ところが、タリバンの人権侵害や女性に対する迫害が明るみに出ると、アメリカの女性団体、人権団体、そしてヒラリー・クリントンが猛反発し、政府とユノカル社にタリバンから手を引くことを要求。そして98年8月のケニア・タンザニア米大使館同時爆破事件で、アメリカの政策変更は決定的になった。この事件の首謀者、オサマ・ビン・ラディンをタリバンはかくまっていたのである。以後、アメリカはタリバンを全否定している。

 以上のように、近隣諸国(+アメリカ・ロシア)は反タリバンになり、パキスタンだけが唯一タリバン支援となってしまった。しかしパキスタンはタリバンを傀儡にして、自由に操ることは出来ないだろう。パキスタン国内の反体制組織(イスラム過激派)はタリバンとつながっている。この過激派はタリバン流のイスラム革命をパキスタンでも実行しようとしているのだ。また運送マフィアが運ぶ密輸品はパキスタンの地場産業を破壊し、国内経済にダメージを与えている。大量のアヘンもパキスタンに流れている。『タリバン』の著者、アハマド・ラシッドはパキスタンのことを文中で次のように述べている。

「主人か、それとも、犠牲者か」

 さて、各国の動向で書いた「パイプライン建設」を巡る話だが、これをアハマド・ラシッドは「第二次グレートゲーム」と呼んだ。ロシアと大英帝国が19世紀に争った「グレートゲーム」にちなんでいるのだが、この「第二次グレートゲーム」のプレイヤーは多すぎだ。パキスタン政府、サウジアラビア王室、サウジアラビアの石油会社「デルタ石油」と「ニンガルチョ」、アメリカ政府、アメリカの石油会社「ユノカル」「アモコ」、アルゼンチンの「ブリダス」、日本の「伊藤忠」、韓国の「大宇」、イラン政府、ロシア政府、ロシアの「ガスプロム」、オーストラリアの「BHP石油」、そしてトルクメニスタン政府。私が現在わかっているだけで、これだけのプレイヤーがいた。彼らが奪い合ったのは、トルクメニスタンの原油と天然ガス、そしてそれを運ぶパイプライン建設権である。中でもアメリカの「ユノカル」とアルゼンチンの「ブリダス」が主役だった。
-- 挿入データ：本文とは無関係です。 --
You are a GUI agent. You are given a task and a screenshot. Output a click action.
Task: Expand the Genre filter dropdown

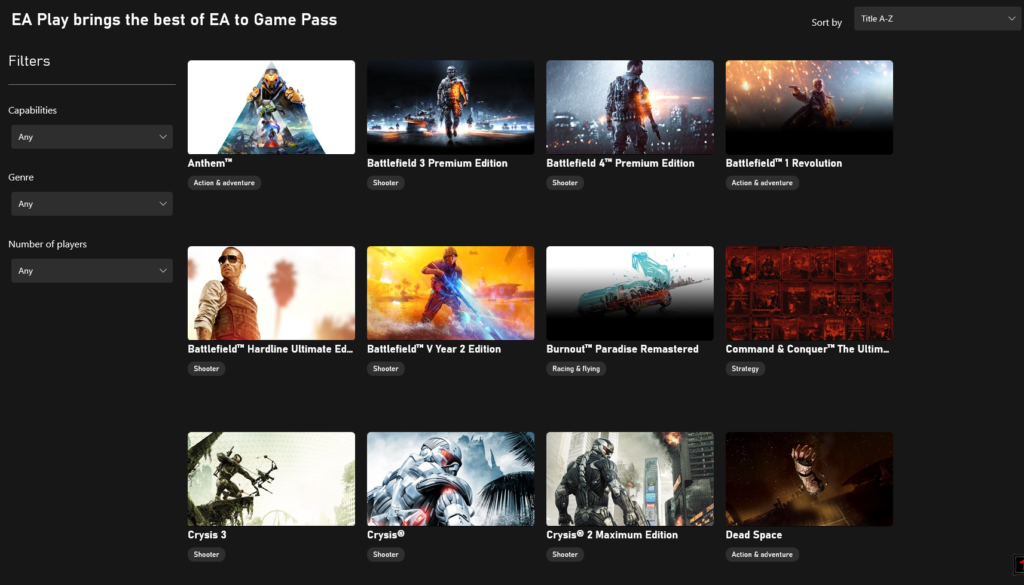(92, 204)
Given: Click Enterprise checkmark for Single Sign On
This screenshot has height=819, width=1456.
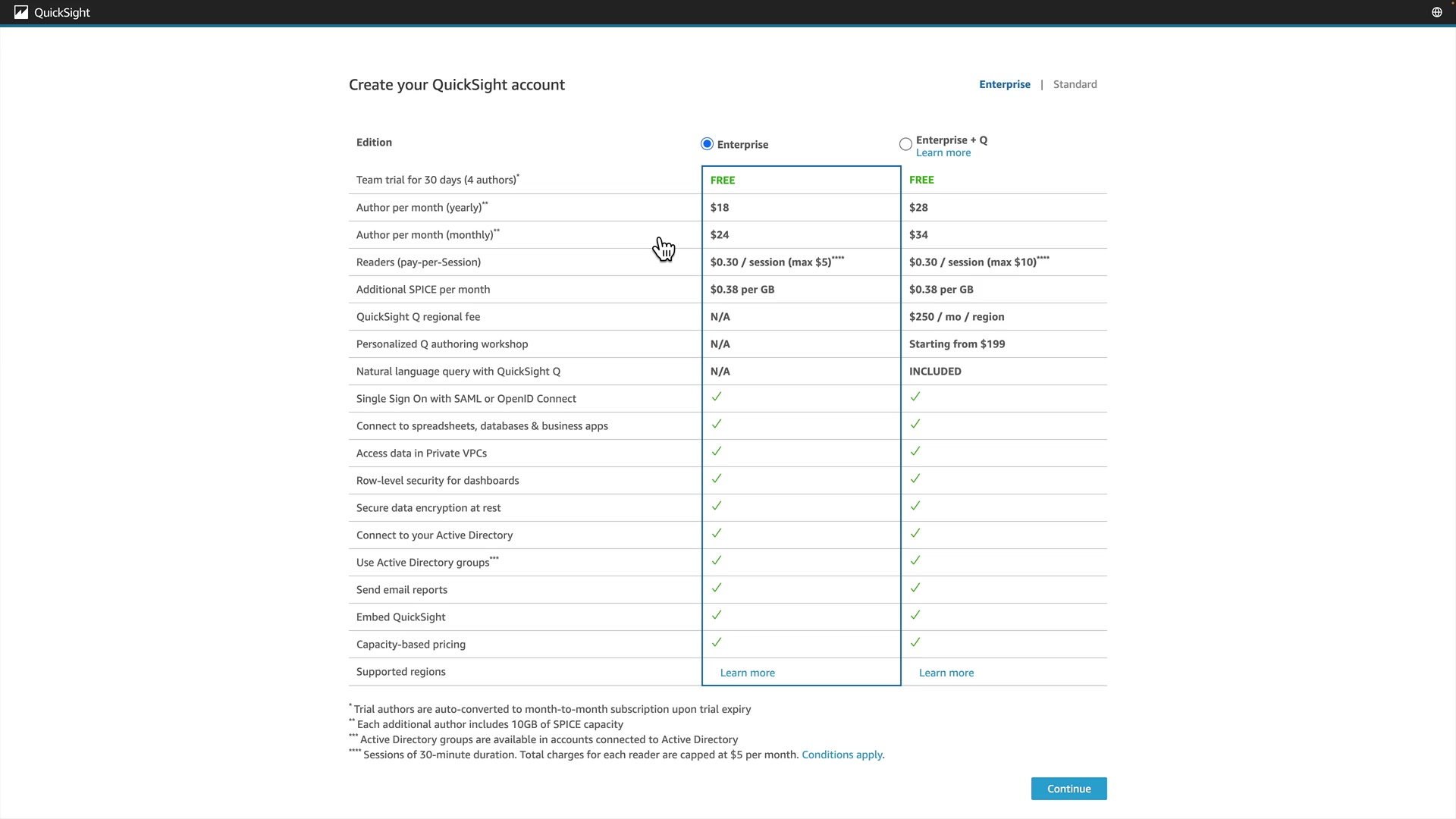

 このパイプライン建設を巡る各国の駆け引きは、まさに「国際政治」である。しかもその主体は国家ではなく、民間企業だ。民間企業が国家を動かし、国家が相手国を動かす。または民間企業が相手国そのものを動かしたりする。この混沌とした状況を巧みに利用し、最大の利益を獲得したのがタリバンだった。ユノカルグループとブリダスグループ(各プレイヤーはこの二つを中心に動いていたので、便宜上このように呼ぶ。)を同時に交渉の相手にし、一方を蹴落としたかと思うと、他方を裏切った。そうやって値を釣り上げていったのだ。このゲームはオサマ・ビン・ラディン問題でタリバンと断絶しなければならない状況に追い込まれたユノカルグループの敗北で終わったが、ブリダスグループが勝ったわけでもない。なぜなら、その工事はいまだ着工されておらず、その予定も決まっていないからだ。